What the task asks:
Return all of the entries exactly as written.

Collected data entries
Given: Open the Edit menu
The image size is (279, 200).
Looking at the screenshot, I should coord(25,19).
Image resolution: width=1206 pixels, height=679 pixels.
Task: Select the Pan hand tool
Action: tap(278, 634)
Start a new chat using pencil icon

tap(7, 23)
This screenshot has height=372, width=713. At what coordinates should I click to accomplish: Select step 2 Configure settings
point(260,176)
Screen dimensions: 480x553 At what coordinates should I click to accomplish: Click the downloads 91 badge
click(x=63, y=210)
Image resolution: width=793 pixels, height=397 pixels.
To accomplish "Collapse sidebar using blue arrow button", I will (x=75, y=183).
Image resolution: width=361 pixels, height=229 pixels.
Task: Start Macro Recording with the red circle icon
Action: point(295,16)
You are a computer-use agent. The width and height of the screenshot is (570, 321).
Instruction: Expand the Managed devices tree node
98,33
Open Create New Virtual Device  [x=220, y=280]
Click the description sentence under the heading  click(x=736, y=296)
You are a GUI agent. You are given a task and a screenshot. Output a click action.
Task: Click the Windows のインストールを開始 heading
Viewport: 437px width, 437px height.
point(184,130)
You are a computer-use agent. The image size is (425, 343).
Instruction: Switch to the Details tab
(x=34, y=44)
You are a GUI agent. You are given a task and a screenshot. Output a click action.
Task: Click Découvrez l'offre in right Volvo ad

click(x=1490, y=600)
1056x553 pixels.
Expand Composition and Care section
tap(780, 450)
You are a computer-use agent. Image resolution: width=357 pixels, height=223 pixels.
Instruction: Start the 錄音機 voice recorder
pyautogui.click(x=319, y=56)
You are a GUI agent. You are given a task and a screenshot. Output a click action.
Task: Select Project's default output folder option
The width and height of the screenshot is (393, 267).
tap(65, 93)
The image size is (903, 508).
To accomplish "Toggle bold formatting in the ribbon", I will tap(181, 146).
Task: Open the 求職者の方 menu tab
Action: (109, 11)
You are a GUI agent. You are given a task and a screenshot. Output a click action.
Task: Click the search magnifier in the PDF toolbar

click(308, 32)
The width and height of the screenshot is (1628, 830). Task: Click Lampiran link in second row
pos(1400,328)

Exercise solution:
Given: Open the Edit menu
The image size is (279, 200).
Looking at the screenshot, I should coord(25,19).
Image resolution: width=1206 pixels, height=679 pixels.
Task: Select the Pan hand tool
Action: tap(278, 634)
Start a new chat using pencil icon

tap(7, 23)
This screenshot has height=372, width=713. At what coordinates should I click to accomplish: Select step 2 Configure settings
point(260,176)
Screen dimensions: 480x553 At what coordinates should I click to accomplish: Click the downloads 91 badge
click(x=63, y=210)
Image resolution: width=793 pixels, height=397 pixels.
To accomplish "Collapse sidebar using blue arrow button", I will (x=75, y=183).
Image resolution: width=361 pixels, height=229 pixels.
Task: Start Macro Recording with the red circle icon
Action: point(295,16)
You are a computer-use agent. The width and height of the screenshot is (570, 321).
Instruction: Expand the Managed devices tree node
98,33
Open Create New Virtual Device  [x=220, y=280]
Click the description sentence under the heading  click(x=736, y=296)
You are a GUI agent. You are given a task and a screenshot. Output a click action.
Task: Click the Windows のインストールを開始 heading
Viewport: 437px width, 437px height.
point(184,130)
You are a computer-use agent. The image size is (425, 343).
Instruction: Switch to the Details tab
(x=34, y=44)
You are a GUI agent. You are given a task and a screenshot. Output a click action.
Task: Click Découvrez l'offre in right Volvo ad

click(x=1490, y=600)
1056x553 pixels.
Expand Composition and Care section
tap(780, 450)
You are a computer-use agent. Image resolution: width=357 pixels, height=223 pixels.
Instruction: Start the 錄音機 voice recorder
pyautogui.click(x=319, y=56)
You are a GUI agent. You are given a task and a screenshot. Output a click action.
Task: Select Project's default output folder option
The width and height of the screenshot is (393, 267).
tap(65, 93)
The image size is (903, 508).
To accomplish "Toggle bold formatting in the ribbon", I will tap(181, 146).
Task: Open the 求職者の方 menu tab
Action: (109, 11)
You are a GUI agent. You are given a task and a screenshot. Output a click action.
Task: Click the search magnifier in the PDF toolbar

click(308, 32)
The width and height of the screenshot is (1628, 830). Task: Click Lampiran link in second row
pos(1400,328)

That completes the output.